As I say frequently (and in articles in the past, which is why I want to address it again), I believe that there are two main components to getting over someone—time and, eventually, someone new. Sadly, many people skip the “time” portion and jump right to the part where they want to meet someone else, often to fill a void and not feel the pain. 

This same client, the one I was talking to today, had even suggested getting back on the dating sites before the breakup (she saw it coming) in order to soften the blow. Not only would that be unethical—or at least awful karma—but it would also do her a disservice not to be able to sit in her feelings and properly mourn the relationship. Giving yourself permission to grieve is not only okay, but it’s encouraged. This means allowing yourself to feel the emotions that come with the end of a relationship. Whether it’s sadness, anger, or confusion, it’s important to acknowledge and process these feelings.

I also understand that loneliness can set in after a relationship ends, especially if you lived together or were spending a significant amount of time together. Try to use that time to your advantage—reconnect with friends, find hobbies that make you happy (for me, it was learning to play mahjong and performing in live storytelling shows), and generally give yourself the time and space to become a complete person again. We all lose ourselves a bit in a relationship, so using this time to learn about yourself and grow will not only help in the healing process but will eventually make you a better partner in the future.

I remember once, maybe six months after that breakup that brought me to the therapist’s office, I was walking down the street with my friend Betsy, and I was wearing hot pink sequined sneakers (ones my ex did not like, mind you). She looked at me and said, “You’re back!” I still think about that.
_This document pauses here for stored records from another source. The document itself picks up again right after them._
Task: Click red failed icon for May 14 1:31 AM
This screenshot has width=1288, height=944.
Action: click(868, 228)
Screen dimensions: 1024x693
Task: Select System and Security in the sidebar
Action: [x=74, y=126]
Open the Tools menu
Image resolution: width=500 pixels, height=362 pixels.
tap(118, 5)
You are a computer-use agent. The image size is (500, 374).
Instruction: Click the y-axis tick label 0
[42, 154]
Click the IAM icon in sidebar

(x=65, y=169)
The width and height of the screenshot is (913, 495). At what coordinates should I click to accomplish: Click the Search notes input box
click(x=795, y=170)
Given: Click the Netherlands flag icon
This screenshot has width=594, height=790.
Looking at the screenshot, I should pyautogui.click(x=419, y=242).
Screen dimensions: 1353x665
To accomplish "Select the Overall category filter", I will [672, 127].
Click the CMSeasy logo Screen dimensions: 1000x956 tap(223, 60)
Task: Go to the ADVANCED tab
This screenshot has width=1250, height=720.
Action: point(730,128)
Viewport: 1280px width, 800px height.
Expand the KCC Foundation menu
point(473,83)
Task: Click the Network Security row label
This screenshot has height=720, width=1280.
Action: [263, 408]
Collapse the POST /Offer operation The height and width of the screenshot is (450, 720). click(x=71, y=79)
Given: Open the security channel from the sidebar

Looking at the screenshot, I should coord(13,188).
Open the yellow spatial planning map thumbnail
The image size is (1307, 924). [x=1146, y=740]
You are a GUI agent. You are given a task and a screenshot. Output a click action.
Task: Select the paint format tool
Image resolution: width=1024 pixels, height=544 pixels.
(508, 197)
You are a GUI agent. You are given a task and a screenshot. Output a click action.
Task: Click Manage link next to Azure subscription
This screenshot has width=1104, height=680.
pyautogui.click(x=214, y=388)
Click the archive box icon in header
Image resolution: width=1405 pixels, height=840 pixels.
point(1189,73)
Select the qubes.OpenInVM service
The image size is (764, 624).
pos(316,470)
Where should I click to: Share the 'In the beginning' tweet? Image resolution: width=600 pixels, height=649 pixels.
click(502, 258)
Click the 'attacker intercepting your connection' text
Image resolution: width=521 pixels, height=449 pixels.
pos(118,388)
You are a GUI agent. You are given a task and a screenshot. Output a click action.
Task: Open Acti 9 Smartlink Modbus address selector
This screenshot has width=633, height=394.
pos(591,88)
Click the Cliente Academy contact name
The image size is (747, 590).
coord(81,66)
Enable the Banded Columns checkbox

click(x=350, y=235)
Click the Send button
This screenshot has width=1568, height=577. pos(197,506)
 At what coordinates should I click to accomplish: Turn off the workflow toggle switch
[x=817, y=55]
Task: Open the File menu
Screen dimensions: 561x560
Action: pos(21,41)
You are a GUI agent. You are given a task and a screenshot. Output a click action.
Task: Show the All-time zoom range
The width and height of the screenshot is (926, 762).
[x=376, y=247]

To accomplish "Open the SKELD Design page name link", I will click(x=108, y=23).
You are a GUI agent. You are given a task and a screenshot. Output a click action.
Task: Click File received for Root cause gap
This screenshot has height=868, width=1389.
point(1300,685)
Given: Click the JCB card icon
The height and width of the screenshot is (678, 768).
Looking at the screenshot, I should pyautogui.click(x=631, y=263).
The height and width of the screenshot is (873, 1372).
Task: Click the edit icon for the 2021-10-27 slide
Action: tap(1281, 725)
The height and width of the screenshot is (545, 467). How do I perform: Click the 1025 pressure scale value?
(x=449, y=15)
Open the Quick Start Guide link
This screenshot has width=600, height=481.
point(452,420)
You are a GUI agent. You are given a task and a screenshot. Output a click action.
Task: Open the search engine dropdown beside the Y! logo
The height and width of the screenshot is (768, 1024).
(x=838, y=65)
I needed that time to become myself again. 

During the “time” component of a breakup, it’s also important to shield yourself from the pain of seeing your ex on social media, perhaps enjoying life (though we know people curate what they post) and potentially with someone else. It will feel really hard in the moment, but like ripping off a Band-Aid, the best way to heal will be to block this person on all social media platforms. I know the drive to online stalk will be there—I get it, I’ve done it—but often, ignorance is, in fact, bliss. 

Then, when you feel ready, or at least curious about other people again, then it’s time to enact the “someone else” portion of the process. Maybe that means going back onto Bumble. Maybe it means going to a speed-dating event. Or maybe it just means saying hi to a new person you wouldn’t have before. Or going to an event that might be slightly out of your comfort zone. 

There’s no silver bullet or shortcut to getting over someone. And there’s no right or wrong amount of time it takes. Feelings are not like light switches—you can’t just turn them on or off. They linger… sometimes longer than we might like. But, as I told my client, this too shall pass. Not now, not tomorrow, but one day. And I’ll be there for her in the process.